(Problem details):
Please find every line in the items below that contains the string "output" and copy each one.
Information supplied start
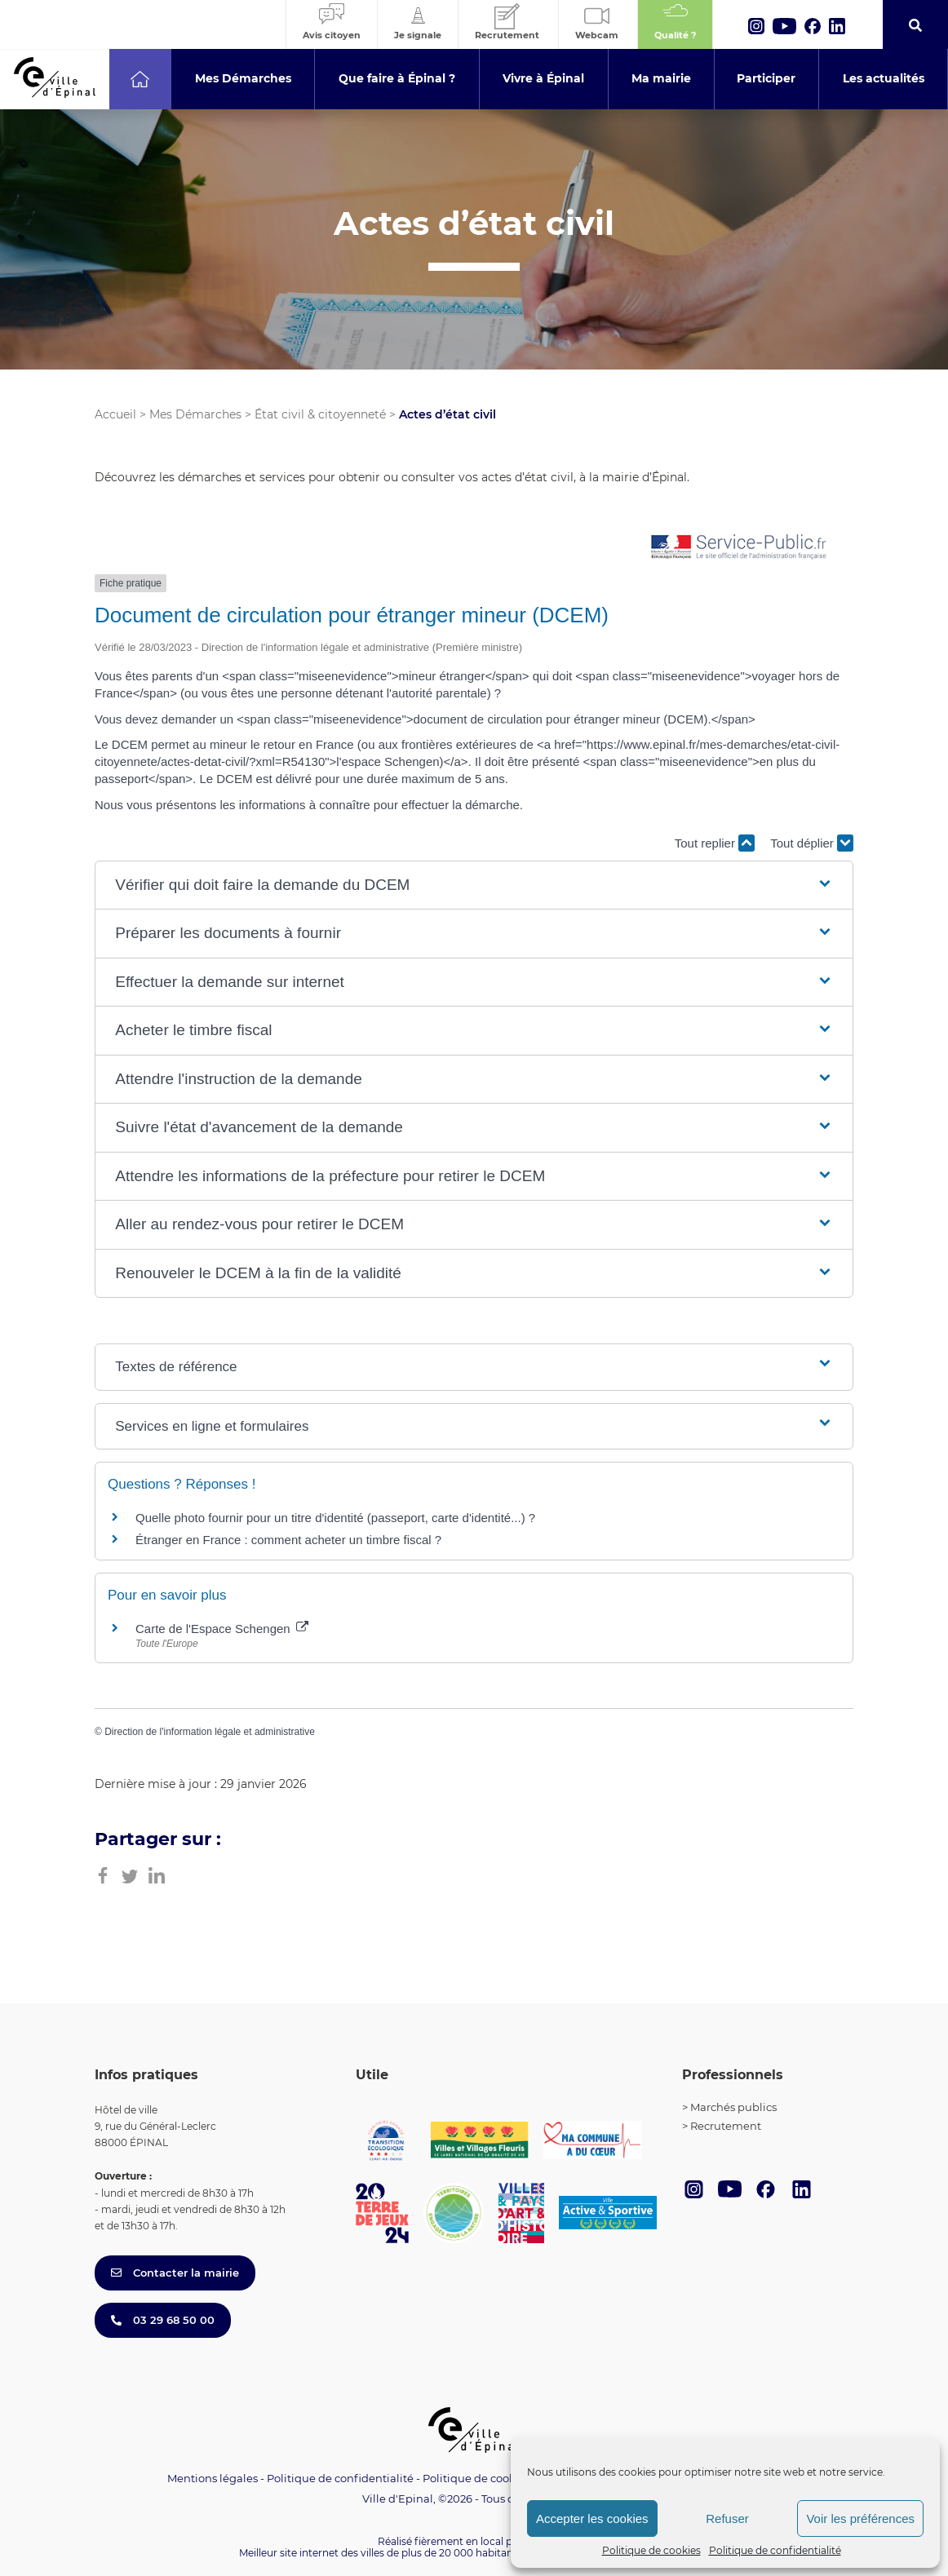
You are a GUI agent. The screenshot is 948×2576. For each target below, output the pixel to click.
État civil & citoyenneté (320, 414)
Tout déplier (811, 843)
Information supplied end
Information supplied start
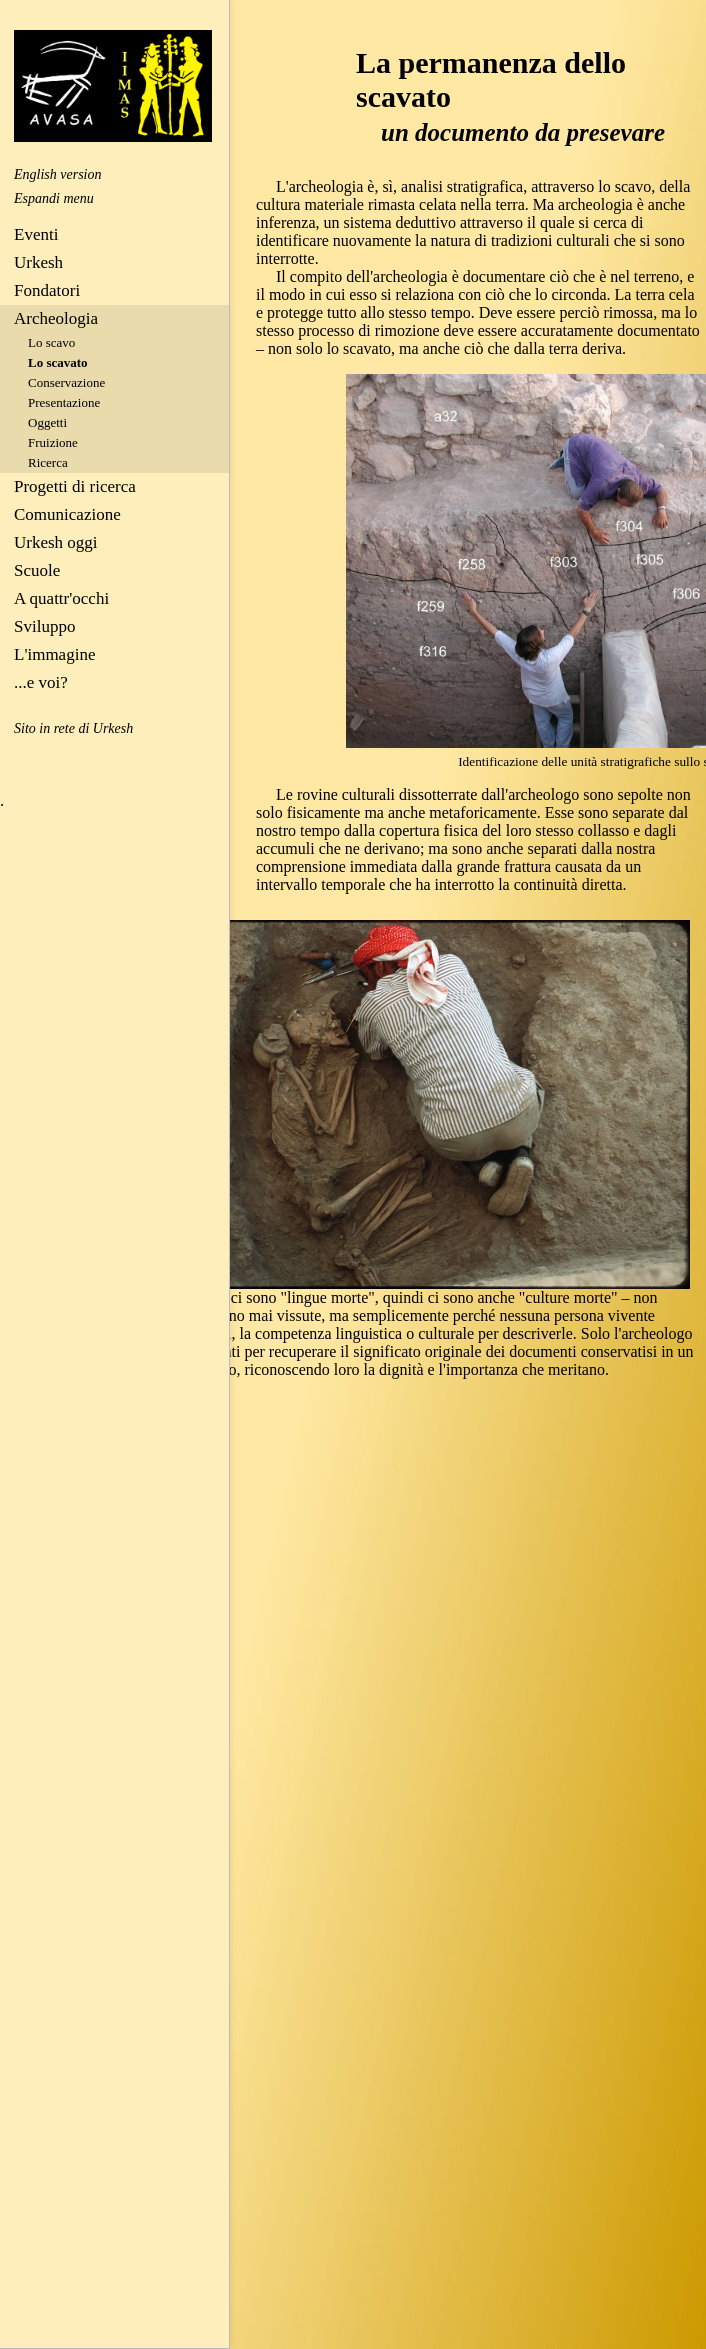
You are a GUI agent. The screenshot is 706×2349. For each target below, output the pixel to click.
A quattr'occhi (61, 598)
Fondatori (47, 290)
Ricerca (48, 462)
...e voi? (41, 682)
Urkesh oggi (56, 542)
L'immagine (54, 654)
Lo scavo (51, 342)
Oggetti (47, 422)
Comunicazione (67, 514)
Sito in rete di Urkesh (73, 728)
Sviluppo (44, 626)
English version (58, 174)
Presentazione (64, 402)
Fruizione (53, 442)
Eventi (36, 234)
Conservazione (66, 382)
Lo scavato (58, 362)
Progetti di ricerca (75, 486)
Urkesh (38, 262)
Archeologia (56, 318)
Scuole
Information supplied end
(Solution):
You are a GUI agent. The screenshot is 948×2576. For each target below, output the pixel to click.
You are a GUI agent. The screenshot is 706×2349. For each target below, output the pixel to click.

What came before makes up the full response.